> _ASSIGNED TASK_:
Set down exactly the first line of the entries and every line after it, through the line with "The height and width of the screenshot is (819, 1456).".

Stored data
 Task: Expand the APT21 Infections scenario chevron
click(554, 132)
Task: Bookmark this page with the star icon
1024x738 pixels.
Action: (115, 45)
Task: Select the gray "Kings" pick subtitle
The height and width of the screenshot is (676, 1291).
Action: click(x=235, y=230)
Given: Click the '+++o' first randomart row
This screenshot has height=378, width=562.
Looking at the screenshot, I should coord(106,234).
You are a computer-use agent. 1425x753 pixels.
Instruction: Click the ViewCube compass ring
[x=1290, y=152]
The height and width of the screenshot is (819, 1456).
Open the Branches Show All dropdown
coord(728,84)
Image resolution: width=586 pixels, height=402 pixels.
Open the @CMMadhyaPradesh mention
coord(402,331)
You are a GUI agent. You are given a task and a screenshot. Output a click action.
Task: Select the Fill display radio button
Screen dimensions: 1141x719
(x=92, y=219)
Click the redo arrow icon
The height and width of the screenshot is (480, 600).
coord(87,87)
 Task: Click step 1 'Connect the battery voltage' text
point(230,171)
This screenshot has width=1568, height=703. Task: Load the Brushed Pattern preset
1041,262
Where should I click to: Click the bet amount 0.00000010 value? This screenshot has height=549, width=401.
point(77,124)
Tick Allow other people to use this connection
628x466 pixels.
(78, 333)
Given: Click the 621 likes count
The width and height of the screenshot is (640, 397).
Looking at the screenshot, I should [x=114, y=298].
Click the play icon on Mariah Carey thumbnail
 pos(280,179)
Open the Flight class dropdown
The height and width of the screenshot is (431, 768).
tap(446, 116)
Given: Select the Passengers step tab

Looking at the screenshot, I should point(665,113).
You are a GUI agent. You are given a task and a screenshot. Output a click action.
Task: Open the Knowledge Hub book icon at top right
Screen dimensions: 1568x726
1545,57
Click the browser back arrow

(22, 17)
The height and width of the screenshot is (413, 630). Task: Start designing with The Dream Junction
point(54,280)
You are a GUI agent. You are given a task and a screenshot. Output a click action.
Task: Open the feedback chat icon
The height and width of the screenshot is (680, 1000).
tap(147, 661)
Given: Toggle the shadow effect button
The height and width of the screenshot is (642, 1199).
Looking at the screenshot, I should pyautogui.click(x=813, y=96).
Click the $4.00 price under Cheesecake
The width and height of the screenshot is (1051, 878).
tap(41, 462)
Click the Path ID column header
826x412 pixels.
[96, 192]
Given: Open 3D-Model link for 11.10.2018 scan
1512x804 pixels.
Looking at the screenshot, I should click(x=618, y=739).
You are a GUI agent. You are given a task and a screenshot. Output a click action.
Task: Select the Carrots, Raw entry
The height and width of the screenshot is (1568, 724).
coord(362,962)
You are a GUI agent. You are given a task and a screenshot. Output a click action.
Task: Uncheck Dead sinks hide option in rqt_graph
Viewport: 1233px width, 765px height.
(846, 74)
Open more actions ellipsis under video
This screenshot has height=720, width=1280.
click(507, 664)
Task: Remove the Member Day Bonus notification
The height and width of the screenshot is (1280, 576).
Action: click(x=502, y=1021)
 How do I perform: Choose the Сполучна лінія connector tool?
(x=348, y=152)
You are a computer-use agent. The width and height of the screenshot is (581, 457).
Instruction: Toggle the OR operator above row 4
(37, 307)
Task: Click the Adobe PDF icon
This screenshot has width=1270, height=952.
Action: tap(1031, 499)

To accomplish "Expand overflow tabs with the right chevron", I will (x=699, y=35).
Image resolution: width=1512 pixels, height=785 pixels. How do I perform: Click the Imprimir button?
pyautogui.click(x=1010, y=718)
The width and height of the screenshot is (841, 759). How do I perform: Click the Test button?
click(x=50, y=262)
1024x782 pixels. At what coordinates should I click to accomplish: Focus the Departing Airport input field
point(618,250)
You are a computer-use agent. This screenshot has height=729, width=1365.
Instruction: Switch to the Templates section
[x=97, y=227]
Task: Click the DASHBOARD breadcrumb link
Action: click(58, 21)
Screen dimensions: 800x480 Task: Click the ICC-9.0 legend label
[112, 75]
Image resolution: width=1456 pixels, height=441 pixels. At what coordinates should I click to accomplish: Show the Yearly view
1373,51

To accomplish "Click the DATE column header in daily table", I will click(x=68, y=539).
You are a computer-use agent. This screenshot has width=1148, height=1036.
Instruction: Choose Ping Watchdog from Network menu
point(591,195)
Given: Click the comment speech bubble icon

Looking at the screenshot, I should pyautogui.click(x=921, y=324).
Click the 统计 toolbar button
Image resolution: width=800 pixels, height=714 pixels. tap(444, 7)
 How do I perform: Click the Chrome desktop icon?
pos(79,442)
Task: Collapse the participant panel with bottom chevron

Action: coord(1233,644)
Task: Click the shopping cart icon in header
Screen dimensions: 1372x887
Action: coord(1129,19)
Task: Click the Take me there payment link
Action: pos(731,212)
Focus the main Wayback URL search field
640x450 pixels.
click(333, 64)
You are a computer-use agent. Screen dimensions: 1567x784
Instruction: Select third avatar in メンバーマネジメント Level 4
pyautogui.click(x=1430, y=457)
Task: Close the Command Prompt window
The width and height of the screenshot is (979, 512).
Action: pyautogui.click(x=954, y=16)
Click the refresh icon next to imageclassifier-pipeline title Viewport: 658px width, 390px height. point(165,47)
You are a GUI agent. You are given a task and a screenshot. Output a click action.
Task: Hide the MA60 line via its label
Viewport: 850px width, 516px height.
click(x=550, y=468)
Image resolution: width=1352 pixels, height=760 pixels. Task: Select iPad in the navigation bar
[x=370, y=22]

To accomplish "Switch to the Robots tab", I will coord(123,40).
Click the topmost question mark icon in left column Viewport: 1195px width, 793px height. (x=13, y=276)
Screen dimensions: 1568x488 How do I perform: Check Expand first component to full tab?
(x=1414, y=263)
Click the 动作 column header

> _EXERCISE RESULT_:
 Task: Expand the APT21 Infections scenario chevron
click(554, 132)
Task: Bookmark this page with the star icon
1024x738 pixels.
Action: (115, 45)
Task: Select the gray "Kings" pick subtitle
The height and width of the screenshot is (676, 1291).
Action: click(x=235, y=230)
Given: Click the '+++o' first randomart row
This screenshot has height=378, width=562.
Looking at the screenshot, I should coord(106,234).
You are a computer-use agent. 1425x753 pixels.
Instruction: Click the ViewCube compass ring
[x=1290, y=152]
The height and width of the screenshot is (819, 1456).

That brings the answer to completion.